Rada wierzycieli Grupy Sadowniczej "Owoc Sandomierski" sp. z o.o. w Bilczy (gm. Obrazów) nie przyjęła planu restrukturyzacyjnego spółki przygotowanego przez wyznaczoną przez sąd firmę. Jeśli sąd podtrzyma stanowisko rady, pociągnie to za sobą konieczność postawienia spółki w stan upadłości i przejęcie jej majątku przez syndyka.

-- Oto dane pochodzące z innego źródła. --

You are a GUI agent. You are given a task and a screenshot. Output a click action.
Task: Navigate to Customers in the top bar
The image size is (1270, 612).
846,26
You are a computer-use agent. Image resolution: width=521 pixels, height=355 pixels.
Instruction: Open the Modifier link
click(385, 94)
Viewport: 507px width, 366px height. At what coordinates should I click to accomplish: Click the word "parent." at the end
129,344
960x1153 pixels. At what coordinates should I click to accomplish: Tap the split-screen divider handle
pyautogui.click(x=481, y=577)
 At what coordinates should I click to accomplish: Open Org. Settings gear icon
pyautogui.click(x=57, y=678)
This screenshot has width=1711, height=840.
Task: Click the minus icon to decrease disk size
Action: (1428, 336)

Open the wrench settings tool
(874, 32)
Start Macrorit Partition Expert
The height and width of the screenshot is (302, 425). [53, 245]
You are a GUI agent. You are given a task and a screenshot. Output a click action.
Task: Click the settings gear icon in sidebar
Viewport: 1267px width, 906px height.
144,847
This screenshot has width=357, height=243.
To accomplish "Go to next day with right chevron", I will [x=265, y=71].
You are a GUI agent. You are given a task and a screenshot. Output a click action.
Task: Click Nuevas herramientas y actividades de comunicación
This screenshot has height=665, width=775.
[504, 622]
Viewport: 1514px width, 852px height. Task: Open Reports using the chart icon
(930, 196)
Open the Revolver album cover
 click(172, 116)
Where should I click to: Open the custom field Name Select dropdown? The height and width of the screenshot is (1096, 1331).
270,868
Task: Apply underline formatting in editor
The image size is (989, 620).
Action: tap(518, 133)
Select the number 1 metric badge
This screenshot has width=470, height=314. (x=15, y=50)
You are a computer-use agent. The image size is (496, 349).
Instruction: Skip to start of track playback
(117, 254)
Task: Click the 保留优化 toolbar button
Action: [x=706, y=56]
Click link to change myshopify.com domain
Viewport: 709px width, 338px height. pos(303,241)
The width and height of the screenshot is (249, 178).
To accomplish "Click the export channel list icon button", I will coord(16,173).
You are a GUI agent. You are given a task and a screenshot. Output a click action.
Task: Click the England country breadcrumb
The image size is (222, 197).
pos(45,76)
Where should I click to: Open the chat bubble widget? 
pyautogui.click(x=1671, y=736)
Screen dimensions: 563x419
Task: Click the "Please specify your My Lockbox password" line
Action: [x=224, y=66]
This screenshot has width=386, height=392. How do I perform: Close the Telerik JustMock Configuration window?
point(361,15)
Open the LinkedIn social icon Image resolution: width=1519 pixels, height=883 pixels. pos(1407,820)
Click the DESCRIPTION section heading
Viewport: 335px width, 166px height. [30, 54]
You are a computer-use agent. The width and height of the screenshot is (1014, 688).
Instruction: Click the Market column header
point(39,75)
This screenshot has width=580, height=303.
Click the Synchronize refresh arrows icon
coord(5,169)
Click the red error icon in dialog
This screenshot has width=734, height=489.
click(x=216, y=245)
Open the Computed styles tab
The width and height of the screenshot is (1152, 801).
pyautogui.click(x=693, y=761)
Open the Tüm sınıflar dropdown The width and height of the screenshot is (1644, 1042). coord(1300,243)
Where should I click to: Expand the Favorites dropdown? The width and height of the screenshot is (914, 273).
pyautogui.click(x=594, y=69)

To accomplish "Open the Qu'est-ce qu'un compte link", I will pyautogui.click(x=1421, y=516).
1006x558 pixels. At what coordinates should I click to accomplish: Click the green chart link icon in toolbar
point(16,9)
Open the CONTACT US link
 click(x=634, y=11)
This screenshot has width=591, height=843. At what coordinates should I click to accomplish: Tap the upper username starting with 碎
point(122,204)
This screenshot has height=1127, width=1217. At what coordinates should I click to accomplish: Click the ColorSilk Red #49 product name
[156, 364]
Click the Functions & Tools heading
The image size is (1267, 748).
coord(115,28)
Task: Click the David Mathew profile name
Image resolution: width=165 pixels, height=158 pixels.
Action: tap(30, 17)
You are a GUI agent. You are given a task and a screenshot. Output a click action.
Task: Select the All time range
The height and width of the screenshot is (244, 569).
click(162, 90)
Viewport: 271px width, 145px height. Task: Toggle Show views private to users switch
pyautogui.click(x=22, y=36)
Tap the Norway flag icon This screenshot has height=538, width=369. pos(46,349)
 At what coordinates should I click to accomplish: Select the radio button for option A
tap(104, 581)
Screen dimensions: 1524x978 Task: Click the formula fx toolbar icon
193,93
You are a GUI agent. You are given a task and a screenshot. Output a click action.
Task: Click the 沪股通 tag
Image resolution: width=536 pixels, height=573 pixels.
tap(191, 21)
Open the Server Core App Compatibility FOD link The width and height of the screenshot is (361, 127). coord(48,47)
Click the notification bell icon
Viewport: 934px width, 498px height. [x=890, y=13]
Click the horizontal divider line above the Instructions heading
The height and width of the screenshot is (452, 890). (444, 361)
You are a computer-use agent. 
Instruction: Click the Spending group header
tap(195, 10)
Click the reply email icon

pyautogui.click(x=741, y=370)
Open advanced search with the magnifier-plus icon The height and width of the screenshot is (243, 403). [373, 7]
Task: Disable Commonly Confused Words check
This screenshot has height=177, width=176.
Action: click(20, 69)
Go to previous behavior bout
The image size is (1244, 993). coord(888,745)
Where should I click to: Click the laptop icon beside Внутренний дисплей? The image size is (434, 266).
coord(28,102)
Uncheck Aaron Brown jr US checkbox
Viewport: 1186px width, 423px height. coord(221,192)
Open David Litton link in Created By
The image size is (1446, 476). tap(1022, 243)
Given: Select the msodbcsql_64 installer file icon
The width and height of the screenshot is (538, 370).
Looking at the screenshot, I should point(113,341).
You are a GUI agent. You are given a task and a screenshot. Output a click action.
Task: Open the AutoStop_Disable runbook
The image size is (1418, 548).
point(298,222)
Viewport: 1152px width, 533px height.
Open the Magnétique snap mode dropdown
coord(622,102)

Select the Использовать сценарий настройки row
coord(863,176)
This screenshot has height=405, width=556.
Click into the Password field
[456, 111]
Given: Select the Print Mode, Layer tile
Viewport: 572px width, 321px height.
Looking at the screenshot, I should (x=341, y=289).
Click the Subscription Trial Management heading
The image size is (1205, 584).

To jednak tylko jeden z wielu problemów, z którymi borykają się władze grupy, jej udziałowcy i wierzyciele. Prokuratura bada bowiem nieprawidłowości, do których miało dochodzić w spółce. Niektóre z nich, jeśli się potwierdzą, jasno wskazują, dlaczego jedna z największych grup producenckich w kraju chyli się ku upadkowi. O tym, że sytuacja finansowa grupy "Owoc Sandomierski" nie jest najlepsza, mówiło się od dawna. O tym, że jest tragiczna, wiadomo od kilku miesięcy, a dokładnie od czasu, gdy kielecki sąd gospodarczy wyznaczył firmę - Centrum Restrukturyzacji i Mediacji z siedzibą w Kielcach, aby ta wszczęła postępowanie sanacyjne w bilczańskiej spółce. Mówiąc inaczej, sąd wyznaczył fachowców, których zadaniem jest uzdrowienie spółki, ułożenie się z wierzycielami i zapobiegnięcie temu,
co wciąż wydaje się mocno prawdopodobne, czyli upadkowi trzeciej lub, jak chcą niektórzy, drugiej co do wielkości grupy producenckiej w kraju. Powodów obecnej sytuacji spółki jest wiele. W niektóre z nich aż trudno uwierzyć. (jż)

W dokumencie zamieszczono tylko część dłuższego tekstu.